CBE issued a LOI, which stated the price and proposed
contractual terms (in the form of the I.C.E. standard form
sub-contract)
The LOI requested that BSC proceed with the work
"pending the preparation and issuing to you of the
official form of sub-contract"
Disagreements subsequently arose between the parties in
relation to the price and other contractual conditions. In
particular, BSC proposed its own standard conditions, which
contained a limitation of liability for late delivery (under the
I.C.E. conditions, liability was unlimited). Although these
disagreements were never resolved, BSC went ahead with production
and delivery of the nodes
CBE refused to pay for the nodes, instead claiming damages for
late delivery
Robert Goff J considered that a LOI could potentially give rise
to 2 different types of contract. However, the judge rejected both
on the basis that the LOI in question applied "pending a
formal sub-contract the terms of which were still in a state of
negotiation". (It was no doubt significant that agreement
had not yet been reached on a number of terms which, on the facts
of the case, were found by the judge to be essential).

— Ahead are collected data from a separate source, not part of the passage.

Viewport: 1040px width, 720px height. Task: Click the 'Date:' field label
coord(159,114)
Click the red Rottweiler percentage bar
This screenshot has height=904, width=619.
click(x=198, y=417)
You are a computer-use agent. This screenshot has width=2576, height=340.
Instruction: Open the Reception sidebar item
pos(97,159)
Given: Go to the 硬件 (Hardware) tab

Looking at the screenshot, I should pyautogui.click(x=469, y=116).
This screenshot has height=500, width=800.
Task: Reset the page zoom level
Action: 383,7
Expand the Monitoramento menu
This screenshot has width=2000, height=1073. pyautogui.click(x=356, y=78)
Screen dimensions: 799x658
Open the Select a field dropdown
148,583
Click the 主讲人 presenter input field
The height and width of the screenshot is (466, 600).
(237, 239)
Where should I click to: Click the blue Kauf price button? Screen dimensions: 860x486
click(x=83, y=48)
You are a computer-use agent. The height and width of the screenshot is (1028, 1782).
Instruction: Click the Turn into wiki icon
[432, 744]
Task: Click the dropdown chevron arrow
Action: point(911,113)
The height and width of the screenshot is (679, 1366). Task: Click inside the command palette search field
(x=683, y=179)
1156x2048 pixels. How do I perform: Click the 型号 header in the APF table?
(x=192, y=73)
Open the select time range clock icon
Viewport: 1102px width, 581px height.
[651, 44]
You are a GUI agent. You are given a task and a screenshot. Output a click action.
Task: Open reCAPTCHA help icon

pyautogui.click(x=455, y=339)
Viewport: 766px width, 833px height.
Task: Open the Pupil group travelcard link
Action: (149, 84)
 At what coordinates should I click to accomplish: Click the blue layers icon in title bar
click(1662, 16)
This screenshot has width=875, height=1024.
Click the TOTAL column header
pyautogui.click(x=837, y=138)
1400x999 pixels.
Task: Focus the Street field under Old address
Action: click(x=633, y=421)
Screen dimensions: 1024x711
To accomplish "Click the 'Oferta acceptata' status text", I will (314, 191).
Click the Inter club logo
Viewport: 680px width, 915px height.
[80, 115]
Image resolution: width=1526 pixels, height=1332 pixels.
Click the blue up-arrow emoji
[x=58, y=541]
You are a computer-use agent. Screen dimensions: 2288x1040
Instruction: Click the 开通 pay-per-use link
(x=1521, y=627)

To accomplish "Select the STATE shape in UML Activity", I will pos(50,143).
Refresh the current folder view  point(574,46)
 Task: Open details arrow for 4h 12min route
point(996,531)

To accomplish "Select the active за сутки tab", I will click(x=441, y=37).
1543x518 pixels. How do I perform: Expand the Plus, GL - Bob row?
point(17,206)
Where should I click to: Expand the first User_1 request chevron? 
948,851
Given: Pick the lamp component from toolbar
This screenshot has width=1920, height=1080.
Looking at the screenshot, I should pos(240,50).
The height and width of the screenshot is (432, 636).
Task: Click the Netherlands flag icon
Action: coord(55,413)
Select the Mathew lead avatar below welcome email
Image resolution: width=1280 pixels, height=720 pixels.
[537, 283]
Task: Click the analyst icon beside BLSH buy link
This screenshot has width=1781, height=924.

Accordingly the Court found that no contract had been concluded
and CBE, as the party who had made the request for performance, was
obliged to pay BSC a reasonable sum for BSC's performance in
accordance with that request. In arriving at this conclusion, the
Court appears to have been particularly swayed by the fact that
both parties were pedalling their standard conditions, which each
took vastly different...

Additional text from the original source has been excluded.